#### Instructions to follow:
Copy out the lines below, switching every "Screen dimensions" to "Display size" and leaving everything else as it is.

#### Data for this exercise:
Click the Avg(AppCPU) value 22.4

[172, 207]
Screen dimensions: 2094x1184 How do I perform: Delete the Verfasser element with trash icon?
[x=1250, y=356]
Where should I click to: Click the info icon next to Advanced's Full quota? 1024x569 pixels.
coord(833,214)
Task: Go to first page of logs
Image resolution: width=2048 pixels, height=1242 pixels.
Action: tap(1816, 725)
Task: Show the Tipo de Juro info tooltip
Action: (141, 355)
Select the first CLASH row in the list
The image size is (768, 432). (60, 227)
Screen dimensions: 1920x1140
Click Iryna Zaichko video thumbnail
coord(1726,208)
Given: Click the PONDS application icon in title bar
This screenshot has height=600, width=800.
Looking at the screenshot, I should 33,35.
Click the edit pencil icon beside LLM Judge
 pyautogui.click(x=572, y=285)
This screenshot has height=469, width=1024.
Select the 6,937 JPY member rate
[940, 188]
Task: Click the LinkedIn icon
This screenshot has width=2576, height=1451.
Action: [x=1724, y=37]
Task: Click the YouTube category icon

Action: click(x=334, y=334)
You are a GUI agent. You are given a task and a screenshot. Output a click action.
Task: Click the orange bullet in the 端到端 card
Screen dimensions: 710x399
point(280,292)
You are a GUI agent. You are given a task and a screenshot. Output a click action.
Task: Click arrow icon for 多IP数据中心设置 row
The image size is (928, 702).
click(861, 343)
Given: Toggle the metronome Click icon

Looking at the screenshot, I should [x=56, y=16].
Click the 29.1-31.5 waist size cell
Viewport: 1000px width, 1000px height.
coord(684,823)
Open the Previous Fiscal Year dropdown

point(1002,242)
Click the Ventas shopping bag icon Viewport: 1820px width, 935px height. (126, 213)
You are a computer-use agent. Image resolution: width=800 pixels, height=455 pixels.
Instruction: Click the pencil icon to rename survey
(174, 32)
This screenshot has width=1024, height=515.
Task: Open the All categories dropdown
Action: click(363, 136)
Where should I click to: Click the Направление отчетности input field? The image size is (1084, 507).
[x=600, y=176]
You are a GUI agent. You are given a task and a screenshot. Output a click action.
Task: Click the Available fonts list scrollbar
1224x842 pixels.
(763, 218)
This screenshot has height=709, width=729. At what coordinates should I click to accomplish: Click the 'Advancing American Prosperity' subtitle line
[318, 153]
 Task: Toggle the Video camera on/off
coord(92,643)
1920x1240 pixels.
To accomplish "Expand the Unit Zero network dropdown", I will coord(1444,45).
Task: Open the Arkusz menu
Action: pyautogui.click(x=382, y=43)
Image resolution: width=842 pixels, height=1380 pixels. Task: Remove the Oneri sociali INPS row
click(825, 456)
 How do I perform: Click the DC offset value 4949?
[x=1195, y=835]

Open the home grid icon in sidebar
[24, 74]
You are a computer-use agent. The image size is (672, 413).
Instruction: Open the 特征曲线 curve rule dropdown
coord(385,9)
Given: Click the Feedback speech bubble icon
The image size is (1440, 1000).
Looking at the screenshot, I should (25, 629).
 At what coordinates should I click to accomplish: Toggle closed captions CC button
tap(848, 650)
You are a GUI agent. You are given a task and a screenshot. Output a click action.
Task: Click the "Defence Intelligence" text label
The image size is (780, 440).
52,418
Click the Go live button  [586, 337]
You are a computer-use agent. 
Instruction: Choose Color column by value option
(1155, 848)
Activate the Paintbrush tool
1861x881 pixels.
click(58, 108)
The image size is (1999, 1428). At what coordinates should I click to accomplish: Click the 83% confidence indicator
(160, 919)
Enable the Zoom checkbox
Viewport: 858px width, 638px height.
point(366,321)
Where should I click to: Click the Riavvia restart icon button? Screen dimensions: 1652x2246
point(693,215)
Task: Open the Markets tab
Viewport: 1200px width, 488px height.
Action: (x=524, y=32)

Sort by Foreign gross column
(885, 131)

#### Response below:
Click the Avg(AppCPU) value 22.4

[172, 207]
Display size: 2094x1184 How do I perform: Delete the Verfasser element with trash icon?
[x=1250, y=356]
Where should I click to: Click the info icon next to Advanced's Full quota? 1024x569 pixels.
coord(833,214)
Task: Go to first page of logs
Image resolution: width=2048 pixels, height=1242 pixels.
Action: tap(1816, 725)
Task: Show the Tipo de Juro info tooltip
Action: (141, 355)
Select the first CLASH row in the list
The image size is (768, 432). (60, 227)
Display size: 1920x1140
Click Iryna Zaichko video thumbnail
coord(1726,208)
Given: Click the PONDS application icon in title bar
This screenshot has height=600, width=800.
Looking at the screenshot, I should 33,35.
Click the edit pencil icon beside LLM Judge
 pyautogui.click(x=572, y=285)
This screenshot has height=469, width=1024.
Select the 6,937 JPY member rate
[940, 188]
Task: Click the LinkedIn icon
This screenshot has width=2576, height=1451.
Action: [x=1724, y=37]
Task: Click the YouTube category icon

Action: click(x=334, y=334)
You are a GUI agent. You are given a task and a screenshot. Output a click action.
Task: Click the orange bullet in the 端到端 card
Display size: 710x399
point(280,292)
You are a GUI agent. You are given a task and a screenshot. Output a click action.
Task: Click arrow icon for 多IP数据中心设置 row
The image size is (928, 702).
click(861, 343)
Given: Toggle the metronome Click icon

Looking at the screenshot, I should [x=56, y=16].
Click the 29.1-31.5 waist size cell
Viewport: 1000px width, 1000px height.
coord(684,823)
Open the Previous Fiscal Year dropdown

point(1002,242)
Click the Ventas shopping bag icon Viewport: 1820px width, 935px height. (126, 213)
You are a computer-use agent. Image resolution: width=800 pixels, height=455 pixels.
Instruction: Click the pencil icon to rename survey
(174, 32)
This screenshot has width=1024, height=515.
Task: Open the All categories dropdown
Action: click(363, 136)
Where should I click to: Click the Направление отчетности input field? The image size is (1084, 507).
[x=600, y=176]
You are a GUI agent. You are given a task and a screenshot. Output a click action.
Task: Click the Available fonts list scrollbar
1224x842 pixels.
(763, 218)
This screenshot has height=709, width=729. At what coordinates should I click to accomplish: Click the 'Advancing American Prosperity' subtitle line
[318, 153]
 Task: Toggle the Video camera on/off
coord(92,643)
1920x1240 pixels.
To accomplish "Expand the Unit Zero network dropdown", I will coord(1444,45).
Task: Open the Arkusz menu
Action: pyautogui.click(x=382, y=43)
Image resolution: width=842 pixels, height=1380 pixels. Task: Remove the Oneri sociali INPS row
click(825, 456)
 How do I perform: Click the DC offset value 4949?
[x=1195, y=835]

Open the home grid icon in sidebar
[24, 74]
You are a computer-use agent. The image size is (672, 413).
Instruction: Open the 特征曲线 curve rule dropdown
coord(385,9)
Given: Click the Feedback speech bubble icon
The image size is (1440, 1000).
Looking at the screenshot, I should (25, 629).
 At what coordinates should I click to accomplish: Toggle closed captions CC button
tap(848, 650)
You are a GUI agent. You are given a task and a screenshot. Output a click action.
Task: Click the "Defence Intelligence" text label
The image size is (780, 440).
52,418
Click the Go live button  [586, 337]
You are a computer-use agent. 
Instruction: Choose Color column by value option
(1155, 848)
Activate the Paintbrush tool
1861x881 pixels.
click(58, 108)
The image size is (1999, 1428). At what coordinates should I click to accomplish: Click the 83% confidence indicator
(160, 919)
Enable the Zoom checkbox
Viewport: 858px width, 638px height.
point(366,321)
Where should I click to: Click the Riavvia restart icon button? Display size: 1652x2246
point(693,215)
Task: Open the Markets tab
Viewport: 1200px width, 488px height.
Action: (x=524, y=32)

Sort by Foreign gross column
(885, 131)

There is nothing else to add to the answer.